The use of ICT has in the past decades gained a pivotal role in the provision of financial services; it has already acquired a critical importance in the operation of typical daily functions of all financial entities. Digitalisation now covers, for instance, payments, which have increasingly moved from cash and paper-based methods to the use of digital solutions, as well as securities clearing and settlement, electronic and algorithmic trading, lending and funding operations, peer-to-peer finance, credit rating, claim management and back-office operations. The insurance sector has also been transformed by the use of ICT: i.e. from the emergence of insurance intermediaries offering their services online operating with insurance technology (Ins-Tech), to digital insurance underwriting.

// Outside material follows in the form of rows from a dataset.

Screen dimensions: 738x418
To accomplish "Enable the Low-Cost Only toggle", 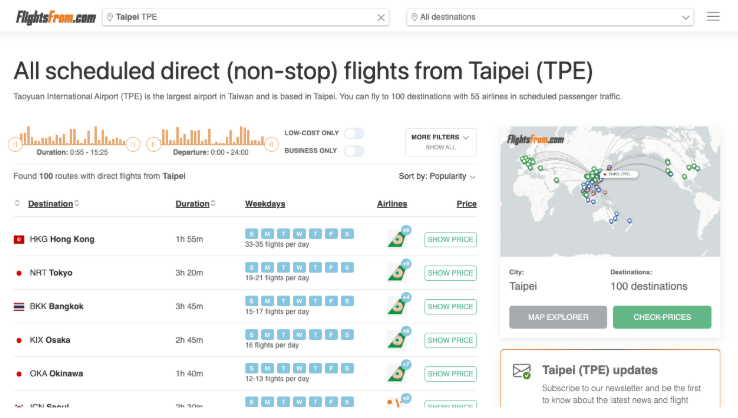I will [353, 133].
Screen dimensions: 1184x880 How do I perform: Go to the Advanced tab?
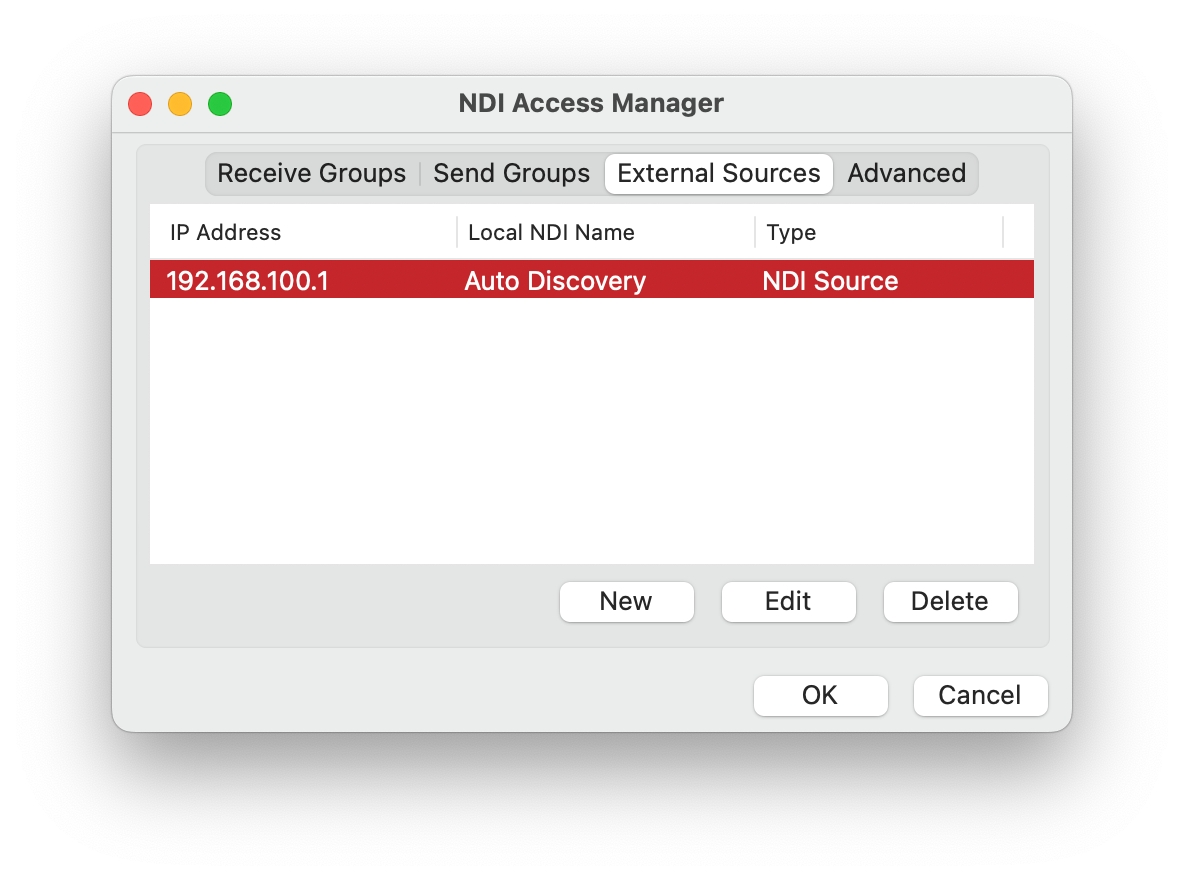click(x=906, y=174)
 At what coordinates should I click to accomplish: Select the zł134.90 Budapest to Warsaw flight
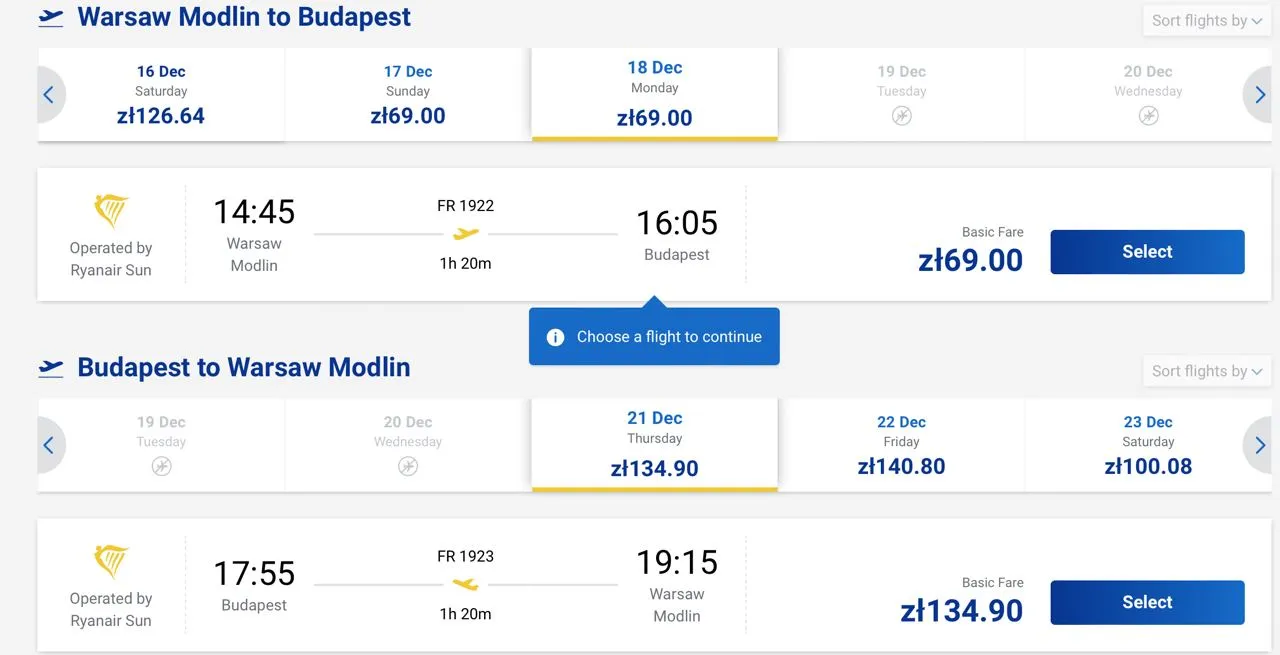tap(1147, 602)
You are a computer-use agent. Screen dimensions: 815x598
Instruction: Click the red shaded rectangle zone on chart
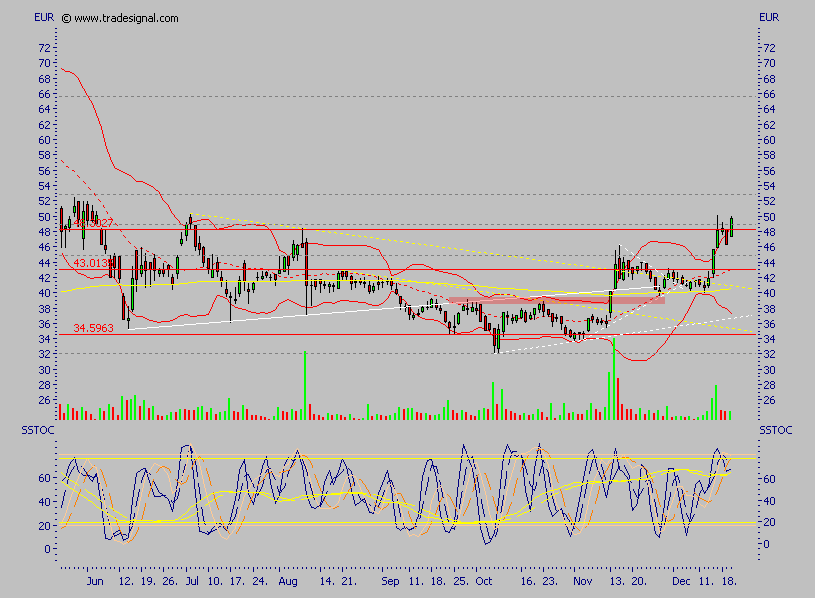(x=555, y=299)
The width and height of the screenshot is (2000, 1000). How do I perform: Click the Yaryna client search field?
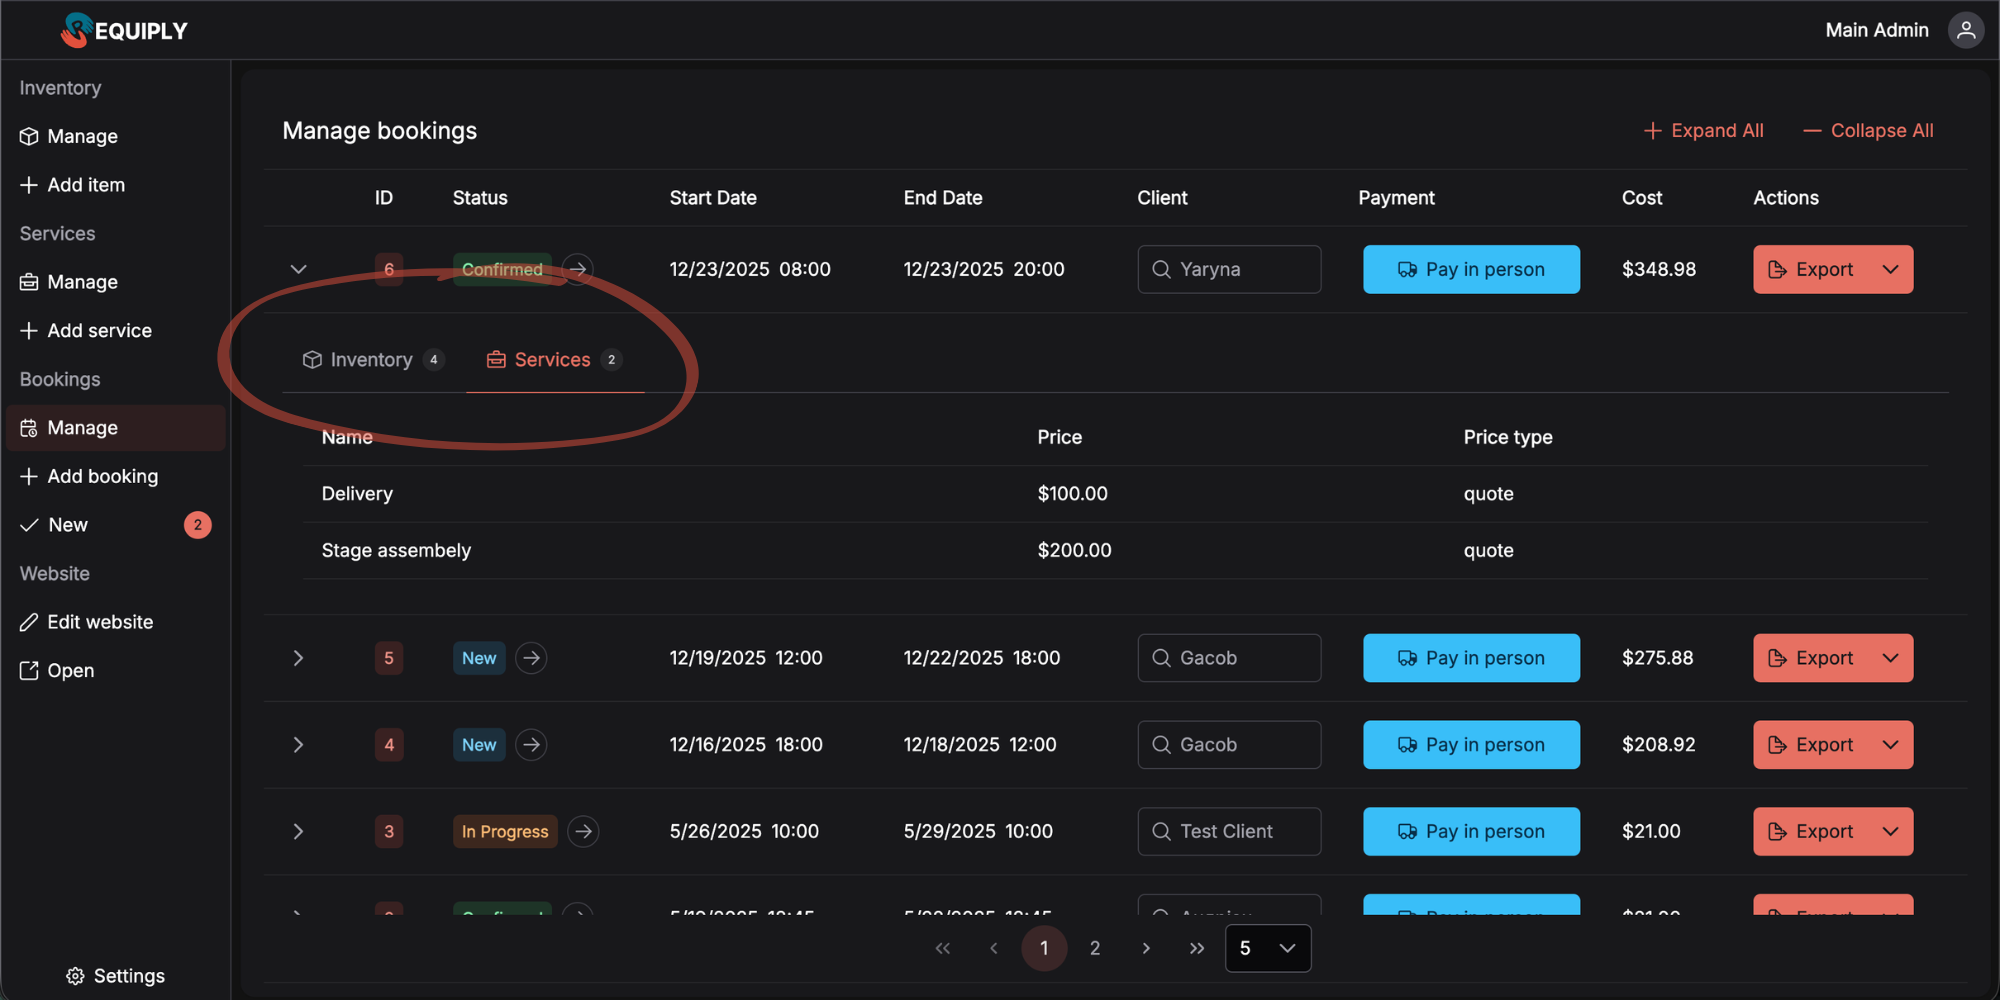click(1229, 269)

Finance has not only become largely digital throughout the whole sector, but digitalisation has also deepened interconnections and dependencies within the financial sector and with third-party infrastructure and service providers.
Source: https://eur-lex.europa.eu/legal-content/EN/TXT/?uri=CELEX:32022R2554

Background
Digital Operational Resilience Act, DORA is aimed at strengthening the IT security of numerous financial entities such as banks, insurance companies and investment firms while making sure that the financial sector in the EU and in the member states is able to stay resilient in the event of a severe operational disruption.
DORA brings harmonisation of the rules relating to operational resilience for the financial sector applying to 20 different types of financial entities and ICT third-party service providers. Already in April 2019, the three EU authorities jointly issued technical advice calling for a coherent approach to ICT risk in finance and recommending to strengthen (in a proportionate way) the digital operational resilience of the financial services industry through a sector-specific initiative of the whole Union.
During June-September 2023, the EU were holding public consultation on the “first batch” of policy products [according to DORA art. 15, 16(3), 18(3), 28(9) and 28(10)]. The discussions included four draft regulatory technical standards (RTS) and one set of draft implementing technical standards (ITS). The ITSs were aimed at ensuring a consistent and harmonised legal framework in the areas of ICT risk management, major ICT-related incident reporting and ICT third-party risk management (see below).
Source: https://www.eiopa.europa.eu/consultations/joint-consultation-first-batch-dora-policy-products_en

During December 2023 – March 2024, the three European supervisory authorities: the EBA, the EIOPA and the ESMA conducted the “second batch” of policy’s consultations followed by a wide public consultation on 13 policy instruments, presented in two batches. The second batch included the following issues: – RTS and ITS on content, timelines and templates on incident reporting; – GL on aggregated costs and losses from major incidents; – RTS on subcontracting of critical or important functions; – RTS on oversight harmonisation; – GL on oversight cooperation between ESAs and competent authorities; and – RTS on threat-led penetration testing (TLPT).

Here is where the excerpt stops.